Monday, July 26, 2010

cuttin' the cord.

My mother and I have had a lot of trouble getting along lately. 

The lack of getting along part, however, has nothing to do with the typical mother-daughter arguments. Or at least, they're atypical by my definition of the word.  They have nothing to do with embarrassing dances in public or missing Sunday mass or dating rebels who drive motorcycles.  It's not that.  I wouldn't bore you with that. What we have here is a classic example of the motherly anxiety associated with the youngest of chicks (bu-dum-cha) ready to fly the coop.

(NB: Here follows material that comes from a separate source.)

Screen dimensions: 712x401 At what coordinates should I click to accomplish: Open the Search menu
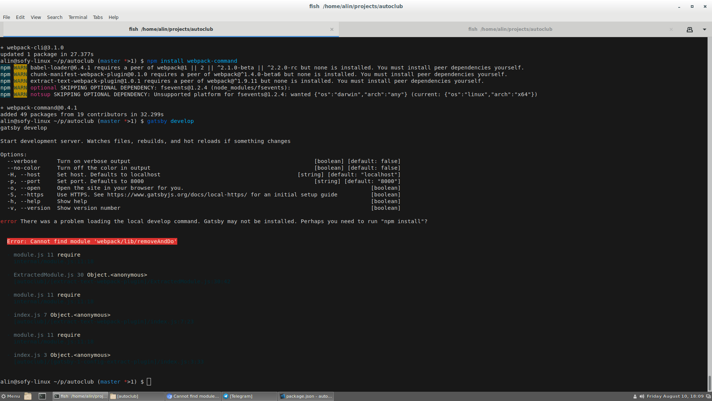[55, 17]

Her argument: you're too young
My argument: I'm a grown ass woman

Friday, July 9, 2010

flying again

My sister and I have always had a very special relationship with my Grandmother.  The hands you see holding the leash in the picture to the left, after all, belong to her.  Come to think of it, a lot of who I am belongs to her...

Now that Grandma Roo is 95, Veronica* and I have found it even more difficult to decline any of her requests.  If she asks us to take a trip to the gas station at 9 AM for lottery tickets, we oblige.  When she signals a hand gesture for more wine, we pour (as long as my mother is not in the near vicinity).  When she asks us to dance in public places, we throw our self-consciousness away, and boogie.  And when she asked me to write this post, I picked up a pencil. 

It seems like a billion years ago that a family of birds moved onto our back patio.  In reality, their move-in was a couple months ago.  My dad was still walking around healthily, my mom had no broken bones, and my grandmother was still in a wheel chair after her recent hip fracture.  A lot has changed since then.  As you may be well aware, a lot of things happening in a little bit of time can turn a fortnight into a light-year.  So the birds moved in about a billion years ago.